* _What you will do_
Among the entries that follow, find every line with the word "chevron" and copy it.

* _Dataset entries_
'''
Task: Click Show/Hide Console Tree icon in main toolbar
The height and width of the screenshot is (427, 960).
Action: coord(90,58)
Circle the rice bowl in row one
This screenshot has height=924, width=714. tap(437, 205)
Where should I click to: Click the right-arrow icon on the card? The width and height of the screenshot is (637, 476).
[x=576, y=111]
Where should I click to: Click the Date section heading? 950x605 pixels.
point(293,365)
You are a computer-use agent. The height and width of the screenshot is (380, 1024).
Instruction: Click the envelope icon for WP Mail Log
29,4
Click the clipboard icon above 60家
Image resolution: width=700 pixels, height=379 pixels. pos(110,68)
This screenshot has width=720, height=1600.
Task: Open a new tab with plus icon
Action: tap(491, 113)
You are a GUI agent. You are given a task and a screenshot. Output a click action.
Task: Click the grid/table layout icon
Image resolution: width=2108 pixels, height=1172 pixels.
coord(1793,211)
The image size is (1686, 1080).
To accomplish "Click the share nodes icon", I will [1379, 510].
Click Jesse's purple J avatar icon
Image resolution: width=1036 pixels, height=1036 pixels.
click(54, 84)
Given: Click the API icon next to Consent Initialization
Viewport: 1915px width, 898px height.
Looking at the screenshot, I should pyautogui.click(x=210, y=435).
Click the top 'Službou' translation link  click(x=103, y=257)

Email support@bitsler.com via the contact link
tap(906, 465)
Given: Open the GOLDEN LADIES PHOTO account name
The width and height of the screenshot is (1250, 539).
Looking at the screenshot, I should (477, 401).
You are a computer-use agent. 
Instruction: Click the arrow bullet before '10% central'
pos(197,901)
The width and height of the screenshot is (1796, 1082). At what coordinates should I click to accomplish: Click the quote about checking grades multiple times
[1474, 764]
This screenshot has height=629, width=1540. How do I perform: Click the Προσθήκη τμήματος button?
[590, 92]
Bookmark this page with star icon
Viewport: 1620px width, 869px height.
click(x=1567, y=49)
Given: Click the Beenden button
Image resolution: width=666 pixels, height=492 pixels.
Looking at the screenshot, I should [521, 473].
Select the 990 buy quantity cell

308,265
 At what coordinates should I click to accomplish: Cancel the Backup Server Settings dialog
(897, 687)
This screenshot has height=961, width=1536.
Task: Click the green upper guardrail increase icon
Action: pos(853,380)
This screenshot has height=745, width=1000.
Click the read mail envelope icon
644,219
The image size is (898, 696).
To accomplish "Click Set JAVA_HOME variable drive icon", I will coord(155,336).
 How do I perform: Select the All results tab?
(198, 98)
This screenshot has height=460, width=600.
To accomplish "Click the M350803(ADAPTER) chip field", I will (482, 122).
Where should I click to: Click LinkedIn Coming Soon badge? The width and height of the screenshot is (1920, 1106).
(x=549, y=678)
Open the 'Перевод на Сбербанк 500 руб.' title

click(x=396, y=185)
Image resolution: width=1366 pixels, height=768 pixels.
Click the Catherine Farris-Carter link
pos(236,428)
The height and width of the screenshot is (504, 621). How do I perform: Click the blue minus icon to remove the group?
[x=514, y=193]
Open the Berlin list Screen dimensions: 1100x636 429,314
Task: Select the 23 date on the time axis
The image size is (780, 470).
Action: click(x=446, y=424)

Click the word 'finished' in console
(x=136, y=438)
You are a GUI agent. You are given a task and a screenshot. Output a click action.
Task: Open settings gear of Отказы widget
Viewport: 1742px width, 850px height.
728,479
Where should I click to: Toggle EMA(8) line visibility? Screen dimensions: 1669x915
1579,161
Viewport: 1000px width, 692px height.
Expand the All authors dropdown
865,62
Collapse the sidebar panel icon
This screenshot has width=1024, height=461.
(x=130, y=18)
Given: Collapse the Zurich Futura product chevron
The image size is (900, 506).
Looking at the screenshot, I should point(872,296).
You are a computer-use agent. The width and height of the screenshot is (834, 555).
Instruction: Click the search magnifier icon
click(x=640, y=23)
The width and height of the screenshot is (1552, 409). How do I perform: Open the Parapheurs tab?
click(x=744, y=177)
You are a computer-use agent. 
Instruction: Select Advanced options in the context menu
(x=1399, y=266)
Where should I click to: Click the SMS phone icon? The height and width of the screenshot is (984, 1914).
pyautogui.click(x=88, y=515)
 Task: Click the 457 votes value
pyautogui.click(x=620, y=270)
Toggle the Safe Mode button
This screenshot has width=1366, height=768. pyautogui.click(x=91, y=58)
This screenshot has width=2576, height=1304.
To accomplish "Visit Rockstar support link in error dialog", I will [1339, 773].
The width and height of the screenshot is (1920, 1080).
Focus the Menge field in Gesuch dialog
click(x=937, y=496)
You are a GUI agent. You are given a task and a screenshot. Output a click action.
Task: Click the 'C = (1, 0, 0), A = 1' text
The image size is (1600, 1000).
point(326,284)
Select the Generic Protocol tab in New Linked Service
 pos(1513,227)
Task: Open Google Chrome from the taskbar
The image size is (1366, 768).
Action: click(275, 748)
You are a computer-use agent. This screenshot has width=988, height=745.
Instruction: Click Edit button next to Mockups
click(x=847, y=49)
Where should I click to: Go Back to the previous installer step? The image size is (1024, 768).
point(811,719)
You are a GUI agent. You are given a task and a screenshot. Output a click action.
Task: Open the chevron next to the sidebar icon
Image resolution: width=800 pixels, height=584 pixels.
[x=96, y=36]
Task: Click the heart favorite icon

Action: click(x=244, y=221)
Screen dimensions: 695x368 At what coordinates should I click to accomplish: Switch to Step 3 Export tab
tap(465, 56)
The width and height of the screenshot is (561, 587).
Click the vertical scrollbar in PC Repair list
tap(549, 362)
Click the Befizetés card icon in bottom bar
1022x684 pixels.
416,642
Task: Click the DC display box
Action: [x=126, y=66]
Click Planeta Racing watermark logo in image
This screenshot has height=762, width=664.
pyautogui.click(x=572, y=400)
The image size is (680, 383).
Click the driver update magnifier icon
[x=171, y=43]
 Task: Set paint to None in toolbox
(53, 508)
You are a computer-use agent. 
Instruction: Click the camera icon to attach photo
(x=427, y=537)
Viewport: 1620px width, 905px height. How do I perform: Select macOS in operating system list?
'''
* _Result of the exercise_
Given: Collapse the Zurich Futura product chevron
Task: Open the chevron next to the sidebar icon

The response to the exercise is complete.